Microsoft’s ‘revenge porn’ approach one year later

To help put victims back in control of their online imagery and their privacy, one year ago today Microsoft announced its approach to non-consensual pornography on our consumer services. We see this milestone as an appropriate time to take stock of our efforts to-date and to review how our dedicated reporting method was received and is being used.  

Sharing sexually intimate images of another person online without that person’s consent is a gross violation of personal privacy and dignity, not to mention a crime in several places. Such conduct, commonly referred to as “revenge porn,” and other forms of digital incivility, are on the rise globally, plaguing online environments and damaging nearly every aspect of a victim’s life.

In the first six months that Microsoft began removing links to photos and videos from search results in Bing, and blocking access to the actual content when shared on OneDrive or Xbox Live, we received a total of 537 requests for content takedowns via our dedicated web reporting page. Of those requests, 63 percent (338) were accepted and the remainder have been denied, largely because they were not, in fact, requests to remove non-consensual pornography.

When we remove links or content, we do so globally and, as promised last July, we started reporting these data in March. Removal requests for the six months ending June 2016 will be reported in September as part of our twice-annual Content Removal Requests Report, one of three such documents available at our Transparency Hub.

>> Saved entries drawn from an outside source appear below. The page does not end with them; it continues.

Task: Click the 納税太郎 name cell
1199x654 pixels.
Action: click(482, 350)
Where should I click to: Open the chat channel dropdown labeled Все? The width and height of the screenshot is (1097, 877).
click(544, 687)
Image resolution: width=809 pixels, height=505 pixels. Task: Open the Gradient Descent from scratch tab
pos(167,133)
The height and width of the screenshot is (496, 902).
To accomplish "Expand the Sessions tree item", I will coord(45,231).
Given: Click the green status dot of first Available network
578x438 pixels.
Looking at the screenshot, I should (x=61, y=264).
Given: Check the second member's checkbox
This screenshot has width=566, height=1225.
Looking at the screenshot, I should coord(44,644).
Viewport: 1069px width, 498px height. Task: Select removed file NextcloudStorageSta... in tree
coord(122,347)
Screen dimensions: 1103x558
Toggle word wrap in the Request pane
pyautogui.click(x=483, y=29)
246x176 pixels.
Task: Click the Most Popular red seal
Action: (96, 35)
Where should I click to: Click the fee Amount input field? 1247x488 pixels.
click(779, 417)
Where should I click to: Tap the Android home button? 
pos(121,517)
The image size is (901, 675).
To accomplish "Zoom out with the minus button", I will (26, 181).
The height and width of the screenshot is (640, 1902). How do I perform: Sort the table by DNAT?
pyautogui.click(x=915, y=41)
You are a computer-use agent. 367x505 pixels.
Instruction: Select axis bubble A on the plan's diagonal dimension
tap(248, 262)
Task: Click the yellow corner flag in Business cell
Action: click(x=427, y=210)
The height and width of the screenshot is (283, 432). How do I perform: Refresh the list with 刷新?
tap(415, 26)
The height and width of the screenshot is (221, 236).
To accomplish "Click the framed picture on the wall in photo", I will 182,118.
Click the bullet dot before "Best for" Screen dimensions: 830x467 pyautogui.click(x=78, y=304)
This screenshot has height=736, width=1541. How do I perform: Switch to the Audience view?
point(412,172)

Since September, our web-reporting form has been available in 38 languages and 86 locales in which Microsoft does business. In April, we started receiving non-English-language takedown requests from victims in Germany and the Netherlands, and have since also received reports from victims in Brazil, Denmark, India and the U.K.       

Taking the past year’s learnings into account, we want to make it easier for victims to understand what we need from them so that we’re able to respond to their requests quickly and completely. To help with this, we’ve created a new video to explain how to locate “source” URLs to non-consensual pornography. Obtaining these source URLs allows us to more swiftly remove such links from Bing search. We encourage victims, advocates and concerned friends to watch the video so that requests for content removal, when submitted, can be as detailed and complete as possible.

As this offensive conduct has increased, momentum is growing to fight back. Most recently, Rep. Jackie Speier (D-California) introduced a bipartisan bill criminalizing distribution of non-consensual pornography. Microsoft participated in California Attorney General Kamala Harris’ initiative, and we shared our approach to addressing non-consensual pornography in public forums, including The Family Online Safety Institute’s annual conference last November.         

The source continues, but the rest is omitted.